Results of operations

 

Three months ended September 30, 2003 and 2002

 

Sales for the third quarter of 2003 were $171.9 million, an increase of $28.5 million, or 20%, from $143.4 million in the third quarter of 2002.

 

Third quarter 2003 sales for North American operations of $112.9 million were $22.4 million, or 25%, higher than in third quarter 2002. The sales improvement in North America was primarily due to strong shipments of breathing apparatus to the fire service market and gas masks to homeland security and military markets. During 2003, the company changed its standard shipping terms to U.S. distributors. The effect of this change was to delay revenue recognition on the affected shipments, which resulted in a

 

8


net reduction in third quarter 2003 sales and gross margins of approximately $1.8 million and $700,000, respectively.

 

In Europe, third quarter 2003 sales of $34.9 million were flat when compared to the corresponding quarter last year. Somewhat lower local currency sales, reflecting ongoing sluggishness in industrial markets, were offset when stated in U.S. dollars by the favorable translation effect of a stronger Euro.

PROBLEM DETAILS »
Answer these from the quarterly results excerpt:
(a) What were total sales for the third quarter of 2003?
(b) How much higher were North American third quarter 2003 sales than in third quarter 2002, in dollars?
(c) What were European sales in the third quarter of 2003?

Dataset rows:

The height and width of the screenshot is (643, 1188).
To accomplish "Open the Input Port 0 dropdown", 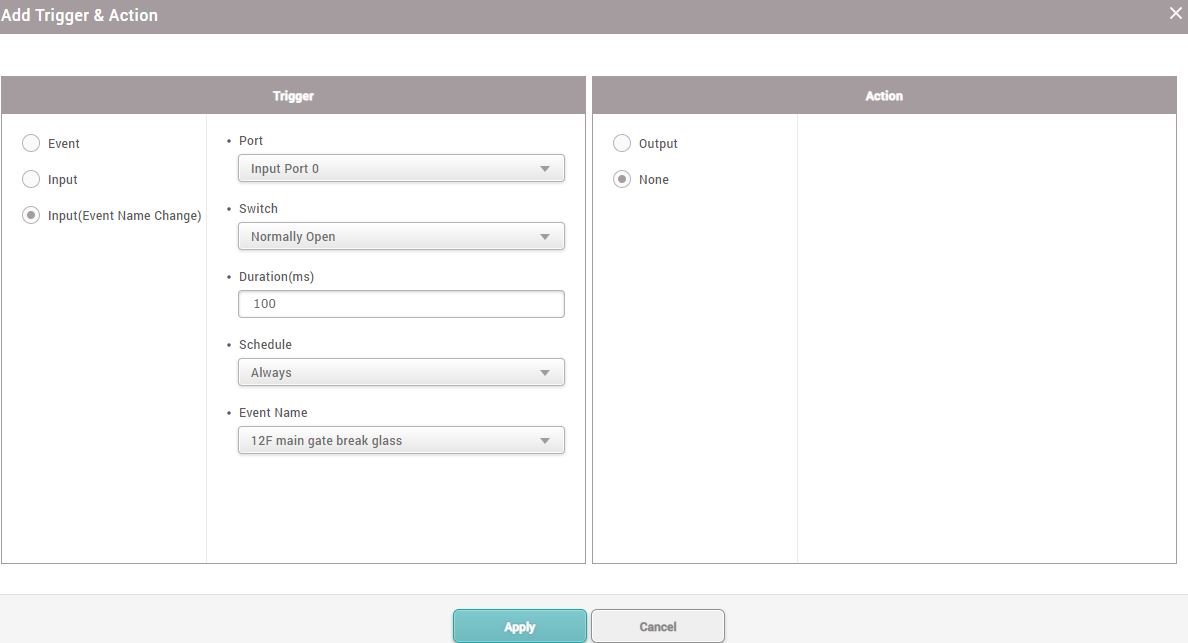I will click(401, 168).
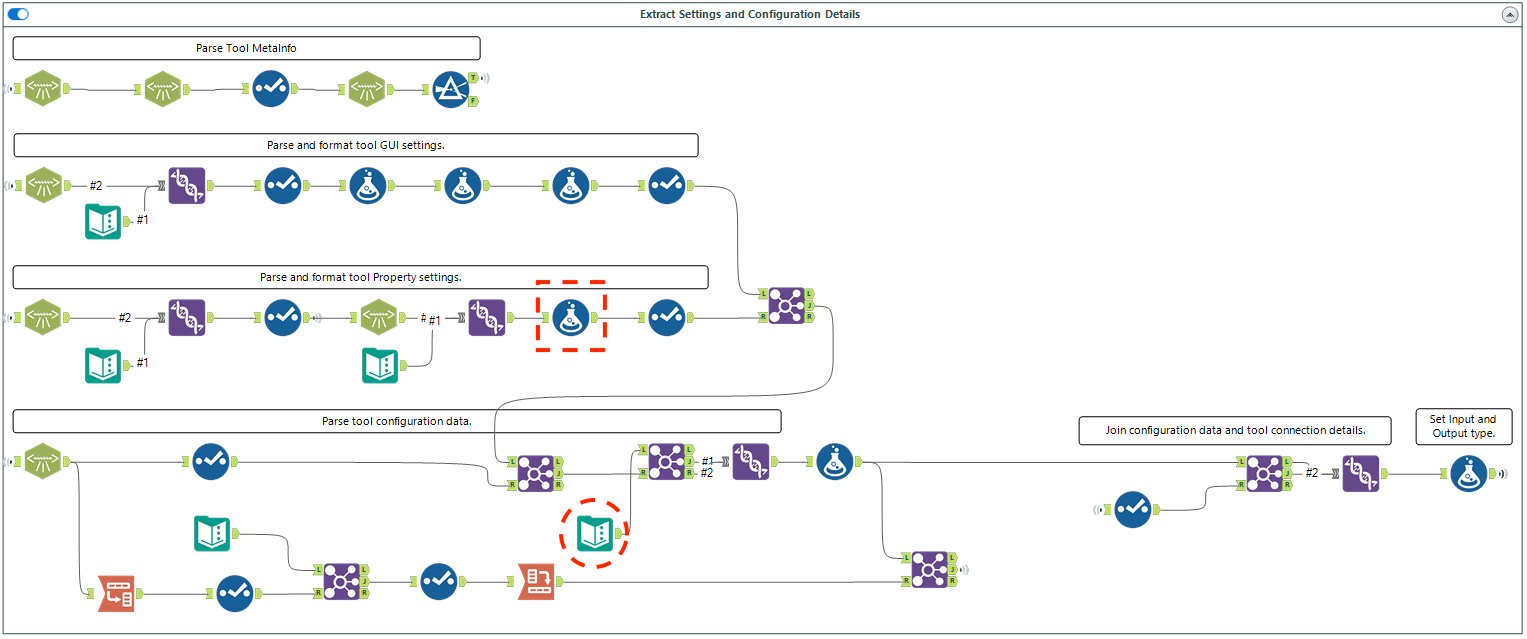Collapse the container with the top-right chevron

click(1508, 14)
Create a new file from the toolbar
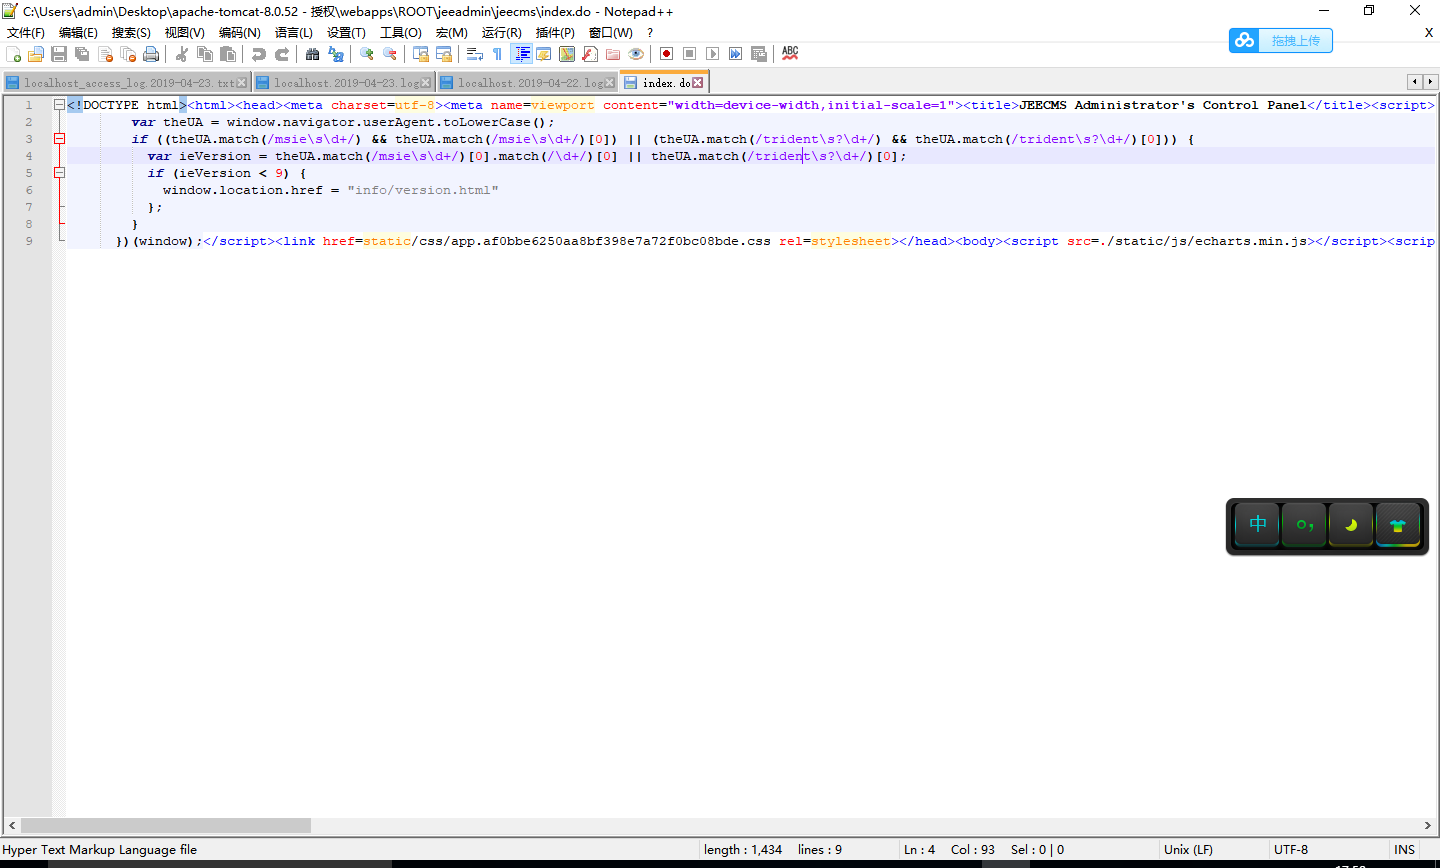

RESPONSE TO THIS EXERCISE »
(a) $171.9 million
(b) $22.4 million
(c) $34.9 million